* Request:
Reproduce every line of the material below verbatim, changing nothing.

[Saved entries]
+-------+
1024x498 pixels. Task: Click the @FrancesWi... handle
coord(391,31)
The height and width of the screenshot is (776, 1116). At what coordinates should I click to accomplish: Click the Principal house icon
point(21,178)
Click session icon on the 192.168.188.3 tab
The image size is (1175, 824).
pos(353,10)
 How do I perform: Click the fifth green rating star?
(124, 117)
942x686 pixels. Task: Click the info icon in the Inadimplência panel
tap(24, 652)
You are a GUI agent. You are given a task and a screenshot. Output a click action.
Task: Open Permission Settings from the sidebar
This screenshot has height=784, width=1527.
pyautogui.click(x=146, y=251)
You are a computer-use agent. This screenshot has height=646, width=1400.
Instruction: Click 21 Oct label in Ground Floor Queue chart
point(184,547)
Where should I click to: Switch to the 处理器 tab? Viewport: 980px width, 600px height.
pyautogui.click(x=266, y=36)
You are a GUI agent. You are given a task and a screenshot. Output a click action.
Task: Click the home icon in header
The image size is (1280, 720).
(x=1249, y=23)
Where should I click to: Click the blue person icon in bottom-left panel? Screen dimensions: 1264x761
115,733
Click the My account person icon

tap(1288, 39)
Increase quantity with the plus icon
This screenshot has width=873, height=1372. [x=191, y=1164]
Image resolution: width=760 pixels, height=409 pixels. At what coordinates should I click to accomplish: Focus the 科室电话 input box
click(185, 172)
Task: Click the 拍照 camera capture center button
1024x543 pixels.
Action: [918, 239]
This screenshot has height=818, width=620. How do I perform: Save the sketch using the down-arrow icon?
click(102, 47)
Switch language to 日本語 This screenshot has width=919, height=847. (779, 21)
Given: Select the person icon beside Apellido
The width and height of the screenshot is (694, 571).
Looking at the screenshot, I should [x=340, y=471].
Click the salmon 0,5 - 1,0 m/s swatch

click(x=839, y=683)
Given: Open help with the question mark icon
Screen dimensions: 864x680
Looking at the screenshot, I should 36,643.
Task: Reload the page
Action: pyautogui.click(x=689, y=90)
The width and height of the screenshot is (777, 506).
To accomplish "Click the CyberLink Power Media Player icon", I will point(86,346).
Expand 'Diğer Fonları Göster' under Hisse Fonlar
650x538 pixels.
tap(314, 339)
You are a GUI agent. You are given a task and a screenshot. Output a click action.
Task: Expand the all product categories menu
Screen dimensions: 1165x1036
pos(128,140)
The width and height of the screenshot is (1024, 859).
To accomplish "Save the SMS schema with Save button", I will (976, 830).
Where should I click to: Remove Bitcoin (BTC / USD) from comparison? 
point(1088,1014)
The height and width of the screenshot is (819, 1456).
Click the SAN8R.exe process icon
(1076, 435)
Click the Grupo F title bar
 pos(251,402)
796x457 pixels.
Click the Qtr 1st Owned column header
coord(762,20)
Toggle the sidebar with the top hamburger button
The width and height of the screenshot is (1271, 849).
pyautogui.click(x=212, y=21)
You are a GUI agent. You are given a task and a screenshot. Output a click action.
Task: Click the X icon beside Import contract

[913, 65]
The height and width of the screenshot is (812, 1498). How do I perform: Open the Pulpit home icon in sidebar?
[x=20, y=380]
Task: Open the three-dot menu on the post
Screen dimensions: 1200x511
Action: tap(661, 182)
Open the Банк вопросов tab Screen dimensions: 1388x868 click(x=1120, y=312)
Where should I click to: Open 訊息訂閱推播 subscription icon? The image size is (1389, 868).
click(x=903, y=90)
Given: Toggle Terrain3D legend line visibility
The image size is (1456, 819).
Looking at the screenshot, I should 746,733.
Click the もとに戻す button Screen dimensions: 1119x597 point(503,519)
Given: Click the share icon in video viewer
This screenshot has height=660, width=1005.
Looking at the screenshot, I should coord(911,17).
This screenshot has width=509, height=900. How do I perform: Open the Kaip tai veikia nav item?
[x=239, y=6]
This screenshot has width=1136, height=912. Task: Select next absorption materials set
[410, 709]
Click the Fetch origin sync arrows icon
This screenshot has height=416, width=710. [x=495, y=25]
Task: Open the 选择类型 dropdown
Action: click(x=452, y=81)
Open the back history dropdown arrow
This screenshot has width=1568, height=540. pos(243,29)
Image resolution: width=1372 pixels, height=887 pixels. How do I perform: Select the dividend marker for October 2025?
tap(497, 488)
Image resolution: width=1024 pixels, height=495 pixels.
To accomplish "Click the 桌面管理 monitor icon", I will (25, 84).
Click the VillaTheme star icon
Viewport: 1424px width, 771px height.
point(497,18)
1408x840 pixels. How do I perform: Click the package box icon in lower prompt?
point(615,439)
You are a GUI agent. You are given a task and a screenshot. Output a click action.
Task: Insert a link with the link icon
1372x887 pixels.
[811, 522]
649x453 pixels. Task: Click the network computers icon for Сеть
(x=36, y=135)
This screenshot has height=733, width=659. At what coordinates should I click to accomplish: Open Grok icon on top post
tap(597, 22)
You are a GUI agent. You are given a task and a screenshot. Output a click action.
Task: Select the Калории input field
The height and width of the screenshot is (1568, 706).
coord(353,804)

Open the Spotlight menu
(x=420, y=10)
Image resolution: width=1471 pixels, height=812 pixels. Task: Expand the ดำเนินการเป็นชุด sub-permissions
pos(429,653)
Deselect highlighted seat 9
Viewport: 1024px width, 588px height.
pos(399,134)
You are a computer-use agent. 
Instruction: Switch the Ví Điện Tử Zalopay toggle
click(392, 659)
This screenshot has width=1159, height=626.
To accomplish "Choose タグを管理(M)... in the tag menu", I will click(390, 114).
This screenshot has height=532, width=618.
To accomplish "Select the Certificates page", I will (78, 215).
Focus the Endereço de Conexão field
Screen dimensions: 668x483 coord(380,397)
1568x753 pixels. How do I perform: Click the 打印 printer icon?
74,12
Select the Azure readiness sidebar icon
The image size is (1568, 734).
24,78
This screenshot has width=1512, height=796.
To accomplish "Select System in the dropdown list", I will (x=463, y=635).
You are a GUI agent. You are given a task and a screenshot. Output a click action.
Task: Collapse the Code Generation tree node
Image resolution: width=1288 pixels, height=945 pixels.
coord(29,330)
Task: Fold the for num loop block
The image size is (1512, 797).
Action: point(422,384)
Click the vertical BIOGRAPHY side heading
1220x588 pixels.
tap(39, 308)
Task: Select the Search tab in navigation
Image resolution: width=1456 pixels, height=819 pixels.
+-------+
* Answer for this exercise:
1024x498 pixels. Task: Click the @FrancesWi... handle
coord(391,31)
The height and width of the screenshot is (776, 1116). At what coordinates should I click to accomplish: Click the Principal house icon
point(21,178)
Click session icon on the 192.168.188.3 tab
The image size is (1175, 824).
pos(353,10)
 How do I perform: Click the fifth green rating star?
(124, 117)
942x686 pixels. Task: Click the info icon in the Inadimplência panel
tap(24, 652)
You are a GUI agent. You are given a task and a screenshot. Output a click action.
Task: Open Permission Settings from the sidebar
This screenshot has height=784, width=1527.
pyautogui.click(x=146, y=251)
You are a computer-use agent. This screenshot has height=646, width=1400.
Instruction: Click 21 Oct label in Ground Floor Queue chart
point(184,547)
Where should I click to: Switch to the 处理器 tab? Viewport: 980px width, 600px height.
pyautogui.click(x=266, y=36)
You are a GUI agent. You are given a task and a screenshot. Output a click action.
Task: Click the home icon in header
The image size is (1280, 720).
(x=1249, y=23)
Where should I click to: Click the blue person icon in bottom-left panel? Screen dimensions: 1264x761
115,733
Click the My account person icon

tap(1288, 39)
Increase quantity with the plus icon
This screenshot has width=873, height=1372. [x=191, y=1164]
Image resolution: width=760 pixels, height=409 pixels. At what coordinates should I click to accomplish: Focus the 科室电话 input box
click(185, 172)
Task: Click the 拍照 camera capture center button
1024x543 pixels.
Action: [918, 239]
This screenshot has height=818, width=620. How do I perform: Save the sketch using the down-arrow icon?
click(102, 47)
Switch language to 日本語 This screenshot has width=919, height=847. (779, 21)
Given: Select the person icon beside Apellido
The width and height of the screenshot is (694, 571).
Looking at the screenshot, I should [x=340, y=471].
Click the salmon 0,5 - 1,0 m/s swatch

click(x=839, y=683)
Given: Open help with the question mark icon
Screen dimensions: 864x680
Looking at the screenshot, I should 36,643.
Task: Reload the page
Action: pyautogui.click(x=689, y=90)
The width and height of the screenshot is (777, 506).
To accomplish "Click the CyberLink Power Media Player icon", I will point(86,346).
Expand 'Diğer Fonları Göster' under Hisse Fonlar
650x538 pixels.
tap(314, 339)
You are a GUI agent. You are given a task and a screenshot. Output a click action.
Task: Expand the all product categories menu
Screen dimensions: 1165x1036
pos(128,140)
The width and height of the screenshot is (1024, 859).
To accomplish "Save the SMS schema with Save button", I will (976, 830).
Where should I click to: Remove Bitcoin (BTC / USD) from comparison? 
point(1088,1014)
The height and width of the screenshot is (819, 1456).
Click the SAN8R.exe process icon
(1076, 435)
Click the Grupo F title bar
 pos(251,402)
796x457 pixels.
Click the Qtr 1st Owned column header
coord(762,20)
Toggle the sidebar with the top hamburger button
The width and height of the screenshot is (1271, 849).
pyautogui.click(x=212, y=21)
You are a GUI agent. You are given a task and a screenshot. Output a click action.
Task: Click the X icon beside Import contract

[913, 65]
The height and width of the screenshot is (812, 1498). How do I perform: Open the Pulpit home icon in sidebar?
[x=20, y=380]
Task: Open the three-dot menu on the post
Screen dimensions: 1200x511
Action: tap(661, 182)
Open the Банк вопросов tab Screen dimensions: 1388x868 click(x=1120, y=312)
Where should I click to: Open 訊息訂閱推播 subscription icon? The image size is (1389, 868).
click(x=903, y=90)
Given: Toggle Terrain3D legend line visibility
The image size is (1456, 819).
Looking at the screenshot, I should 746,733.
Click the もとに戻す button Screen dimensions: 1119x597 point(503,519)
Given: Click the share icon in video viewer
This screenshot has height=660, width=1005.
Looking at the screenshot, I should coord(911,17).
This screenshot has width=509, height=900. How do I perform: Open the Kaip tai veikia nav item?
[x=239, y=6]
This screenshot has width=1136, height=912. Task: Select next absorption materials set
[410, 709]
Click the Fetch origin sync arrows icon
This screenshot has height=416, width=710. [x=495, y=25]
Task: Open the 选择类型 dropdown
Action: click(x=452, y=81)
Open the back history dropdown arrow
This screenshot has width=1568, height=540. pos(243,29)
Image resolution: width=1372 pixels, height=887 pixels. How do I perform: Select the dividend marker for October 2025?
tap(497, 488)
Image resolution: width=1024 pixels, height=495 pixels.
To accomplish "Click the 桌面管理 monitor icon", I will (25, 84).
Click the VillaTheme star icon
Viewport: 1424px width, 771px height.
point(497,18)
1408x840 pixels. How do I perform: Click the package box icon in lower prompt?
point(615,439)
You are a GUI agent. You are given a task and a screenshot. Output a click action.
Task: Insert a link with the link icon
1372x887 pixels.
[811, 522]
649x453 pixels. Task: Click the network computers icon for Сеть
(x=36, y=135)
This screenshot has height=733, width=659. At what coordinates should I click to accomplish: Open Grok icon on top post
tap(597, 22)
You are a GUI agent. You are given a task and a screenshot. Output a click action.
Task: Select the Калории input field
The height and width of the screenshot is (1568, 706).
coord(353,804)

Open the Spotlight menu
(x=420, y=10)
Image resolution: width=1471 pixels, height=812 pixels. Task: Expand the ดำเนินการเป็นชุด sub-permissions
pos(429,653)
Deselect highlighted seat 9
Viewport: 1024px width, 588px height.
pos(399,134)
You are a computer-use agent. 
Instruction: Switch the Ví Điện Tử Zalopay toggle
click(392, 659)
This screenshot has width=1159, height=626.
To accomplish "Choose タグを管理(M)... in the tag menu", I will click(390, 114).
This screenshot has height=532, width=618.
To accomplish "Select the Certificates page", I will (78, 215).
Focus the Endereço de Conexão field
Screen dimensions: 668x483 coord(380,397)
1568x753 pixels. How do I perform: Click the 打印 printer icon?
74,12
Select the Azure readiness sidebar icon
The image size is (1568, 734).
24,78
This screenshot has width=1512, height=796.
To accomplish "Select System in the dropdown list", I will (x=463, y=635).
You are a GUI agent. You are given a task and a screenshot. Output a click action.
Task: Collapse the Code Generation tree node
Image resolution: width=1288 pixels, height=945 pixels.
coord(29,330)
Task: Fold the for num loop block
The image size is (1512, 797).
Action: point(422,384)
Click the vertical BIOGRAPHY side heading
1220x588 pixels.
tap(39, 308)
Task: Select the Search tab in navigation
Image resolution: width=1456 pixels, height=819 pixels.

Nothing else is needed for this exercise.